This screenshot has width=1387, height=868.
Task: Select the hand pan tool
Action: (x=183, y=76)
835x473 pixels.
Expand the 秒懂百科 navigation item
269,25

==

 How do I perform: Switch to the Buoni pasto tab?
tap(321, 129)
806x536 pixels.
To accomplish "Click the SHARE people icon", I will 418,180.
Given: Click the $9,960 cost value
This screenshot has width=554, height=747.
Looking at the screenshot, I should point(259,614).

...

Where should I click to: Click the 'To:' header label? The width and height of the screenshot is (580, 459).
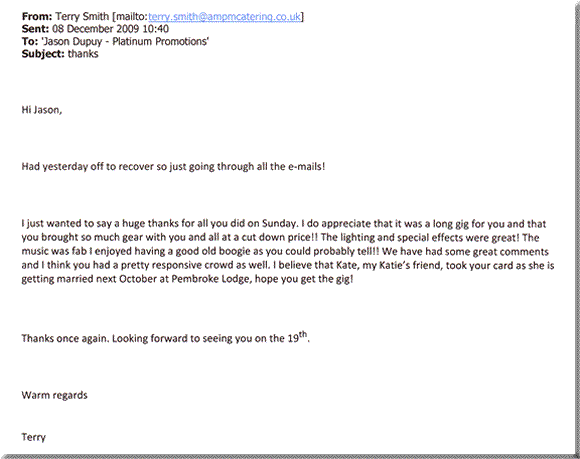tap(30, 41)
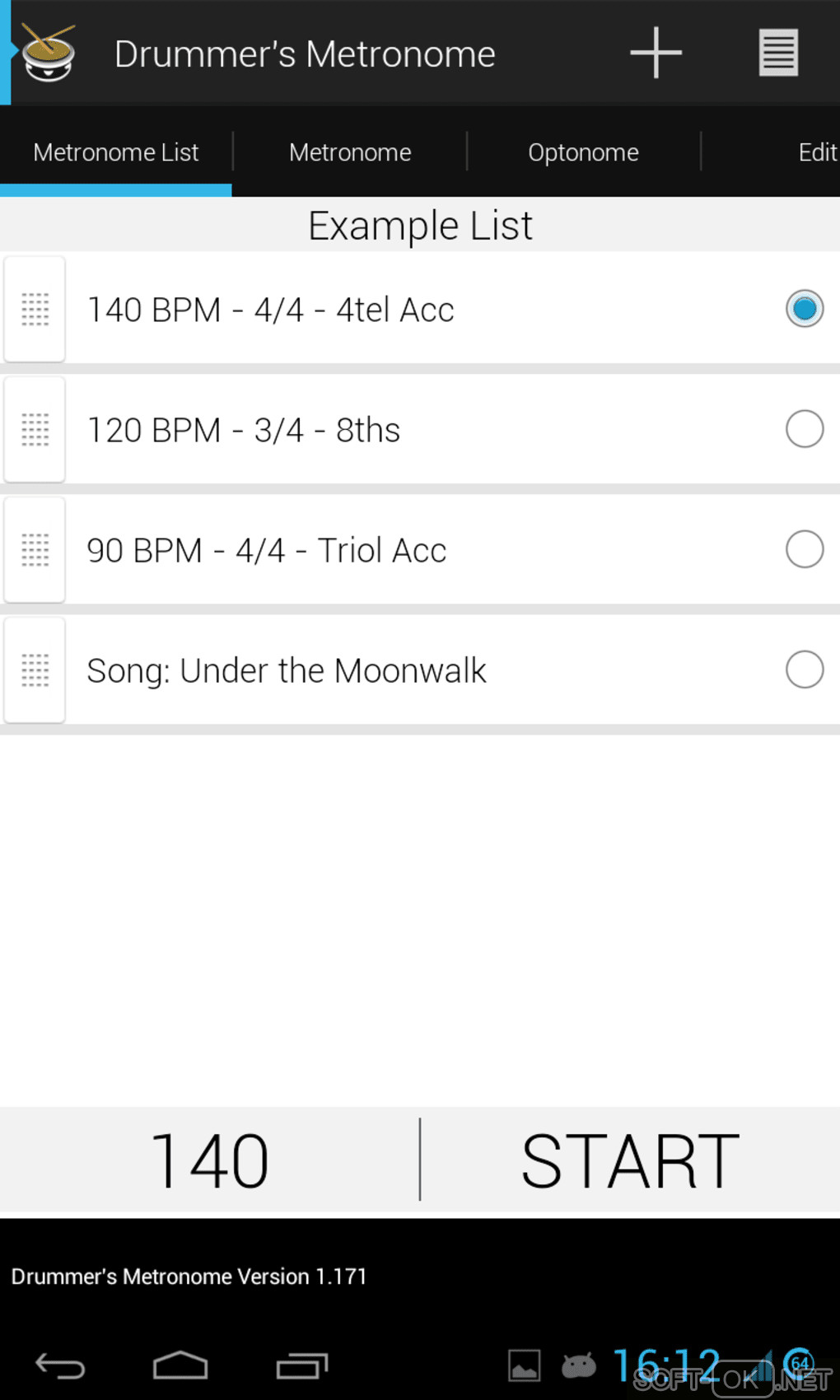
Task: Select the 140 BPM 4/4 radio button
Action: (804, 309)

### TASK REQUIREMENTS
Reproduce, without alteration, the portion of lines that begins with the line containing "How do I perform: Switch" and ends with the line containing "Looking at the".

### WRITTEN ANSWER
 How do I perform: Switch to the Buoni pasto tab?
tap(321, 129)
806x536 pixels.
To accomplish "Click the SHARE people icon", I will 418,180.
Given: Click the $9,960 cost value
This screenshot has width=554, height=747.
Looking at the screenshot, I should point(259,614).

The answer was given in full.